■ **What to do**:
Convert the listing from the line with "Image resolution: width=640" up to and including the line with "coord(144,440)" into a numbered list, leaving out blank lines. Omit the pictures.

Start of Data lines

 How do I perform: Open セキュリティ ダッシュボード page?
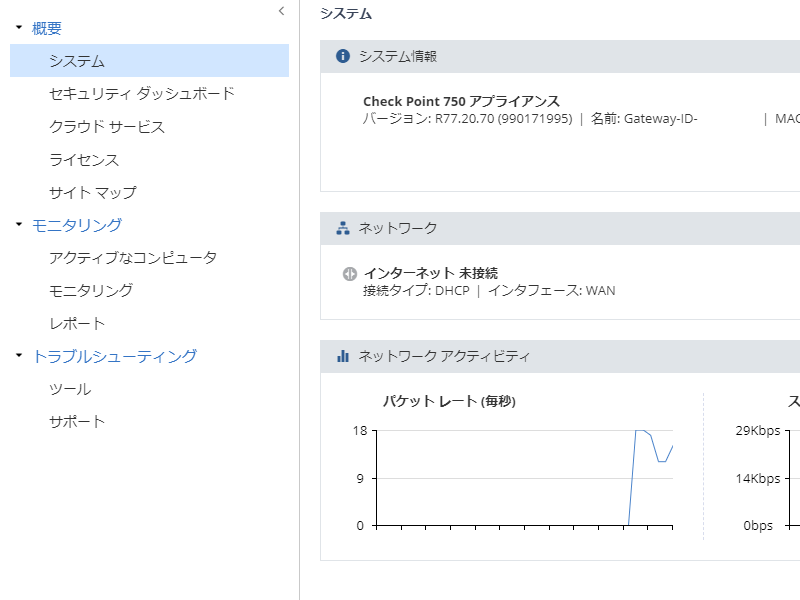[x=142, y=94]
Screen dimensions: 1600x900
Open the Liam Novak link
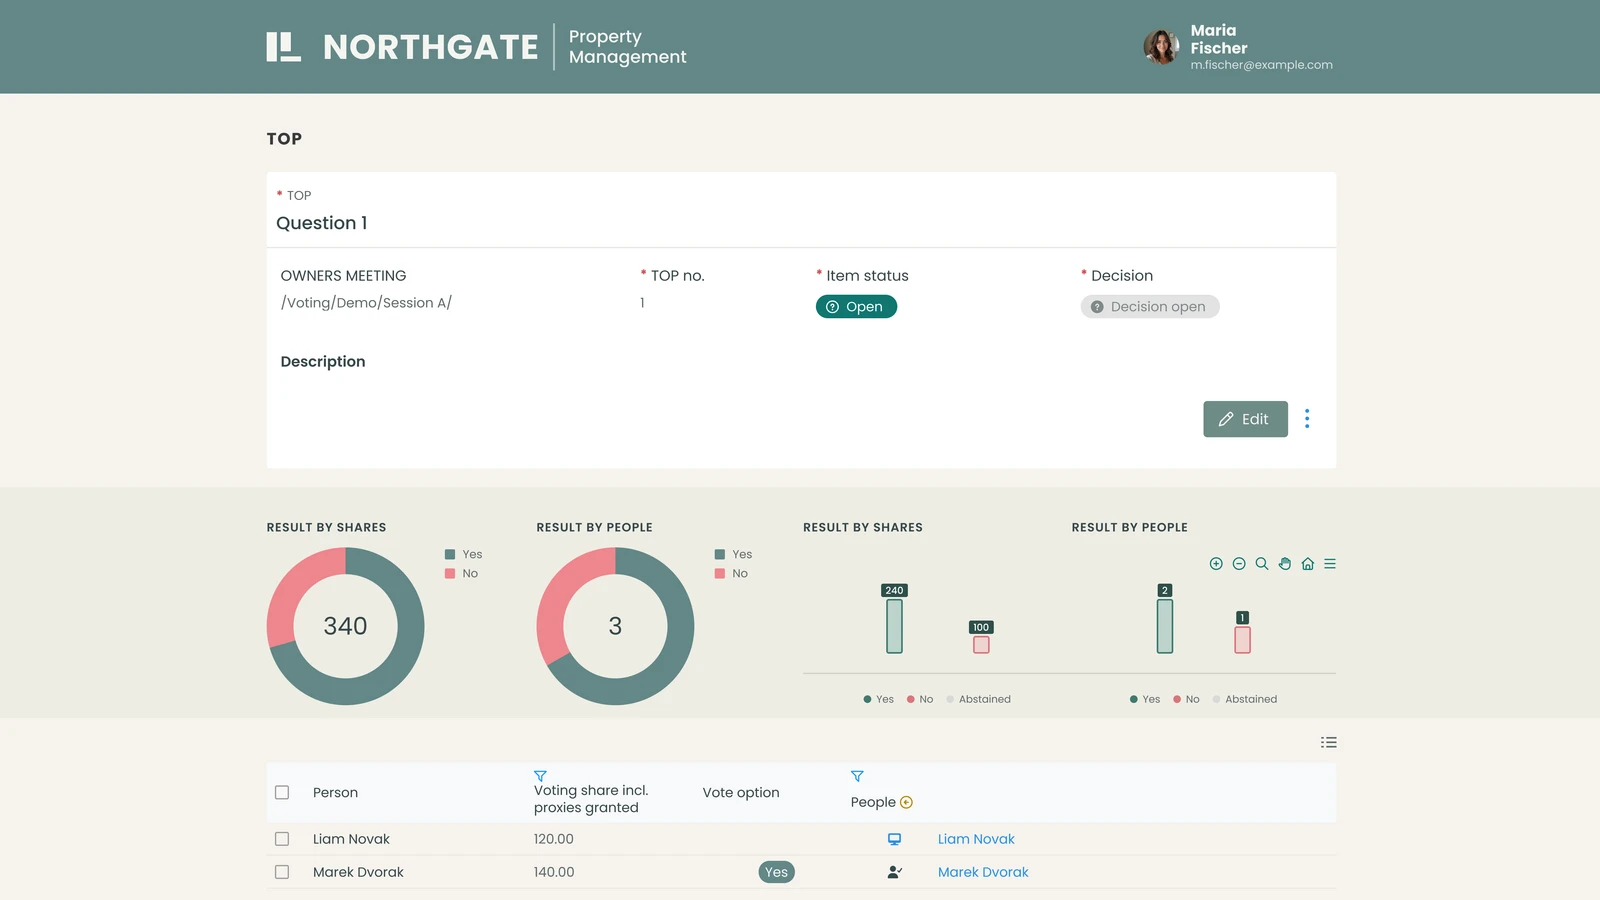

End of Data lines
Start of Data lines

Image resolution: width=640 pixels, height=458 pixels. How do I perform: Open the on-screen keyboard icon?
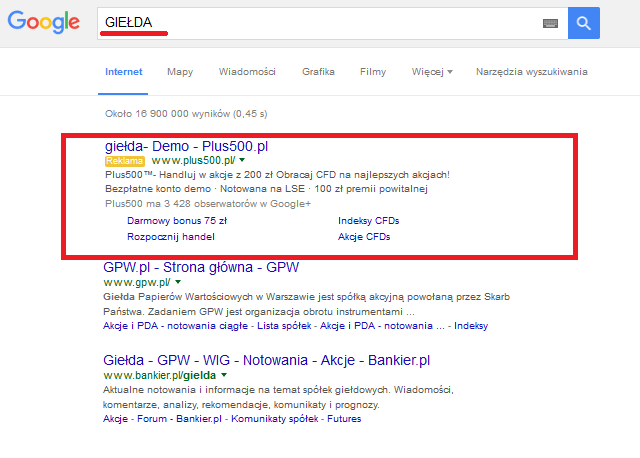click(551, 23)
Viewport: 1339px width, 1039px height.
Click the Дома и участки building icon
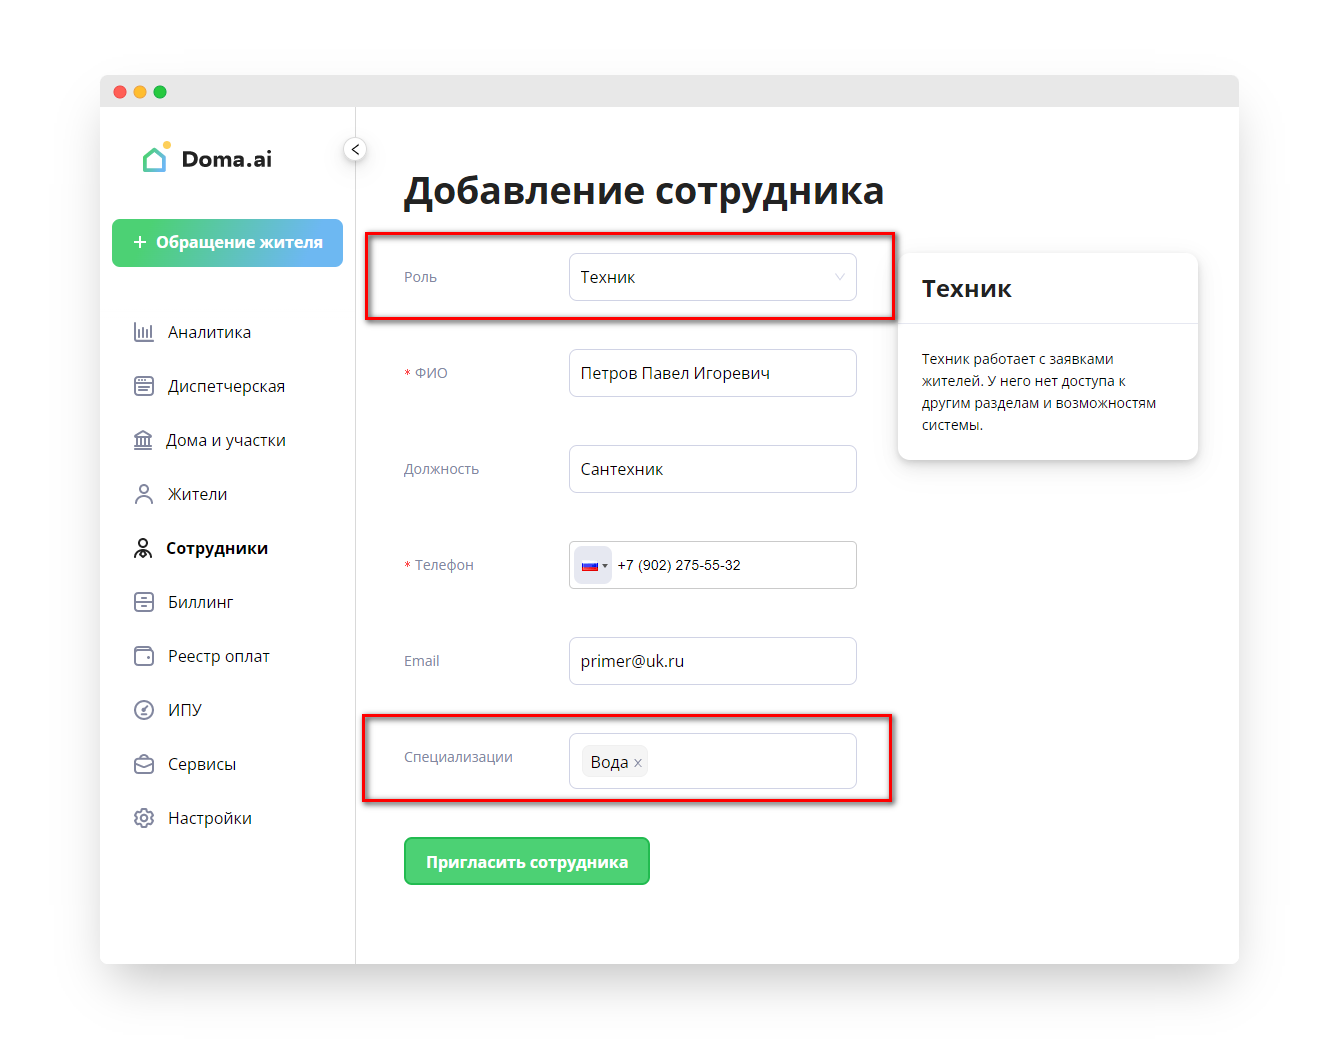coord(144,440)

End of Data lines
Start of Data lines

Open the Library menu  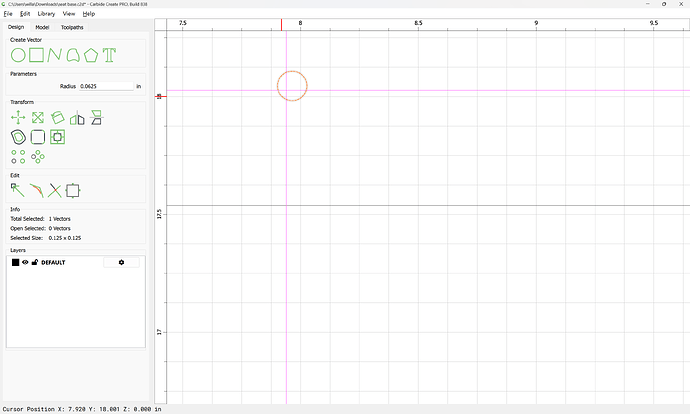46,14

End of Data lines

■ **Full solution**:
1. Image resolution: width=640 pixels, height=458 pixels. How do I perform: Open the on-screen keyboard icon?
2. click(551, 23)
3. Viewport: 1339px width, 1039px height.
4. Click the Дома и участки building icon
5. coord(144,440)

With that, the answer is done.